As the conversational interface to agents gets better in years to come, we’ll be able to “talk” to ever more objects in the world around us. They won’t necessarily talk back — often what we want instead of return conversation is visual information, or some kind of action — but they’ll increasingly listen, observe, and understand. We’ll find it very convenient to communicate with agents using the same evolutionary channels, including language, visuals, gestures, and emotional tone — called “prosody” by computer scientists — that we use when communicating with each other.
So just like we all began using smartphones after 2008, I bet many of us, and most of our youth, will use PAIs almost continuously by the mid to late 2020s. We will be continuously improving and personalizing them via gestures, emotional tone, and conversation. Increasingly, they’ll advise us on how to spend our limited and precious time and attention, on what products, services, organizations, and individuals most deserve our money. At the same time they’ll even begin to lobby for us, making it easy to get involved in boycotts, mass feedback, initiative politics and other civic actions. That’s going to be quite an interesting world, as you can imagine.
An agent with advanced NLU abilities can listen to our conversations in realtime, and display potentially relevant text, images, and links. I call that capacity “memeshows”, the ability to display potentially relevant and shareworthy memes, in their appropriate context during conversation, as a coming aspect of ambient intelligence in the 2020’s. I first wrote about memeshows in an industry study, The Metaverse Roadmap (2007), co-authored with futurists Jamais Cascio and Jerry Paffendorf, on the future of virtual worlds, mirror worlds (like Google Maps, Earth, and Street View), augmented reality, and lifelogs, a study that still offers good foresight today (let me know if you disagree).

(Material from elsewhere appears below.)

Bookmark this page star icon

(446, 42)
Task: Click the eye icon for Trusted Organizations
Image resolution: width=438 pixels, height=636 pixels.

With poor agent design, our early memeshows will just distract us into low-value activities, and create more attention deficit disorder. But with good design and intelligence, memeshows can focus and deepen our conversations, foster intimacy and collaboration, grow our “further learning” lists, and play well with our education agents, so we can keep getting better at everything we care to measure and improve. Deep NLU capability will also allow agents to model our interests, contextual needs, preferences, and even values. But even with today’s shallow NLU capabilities, agents can begin to filter our information floods, helping us better select what to read, watch, and buy.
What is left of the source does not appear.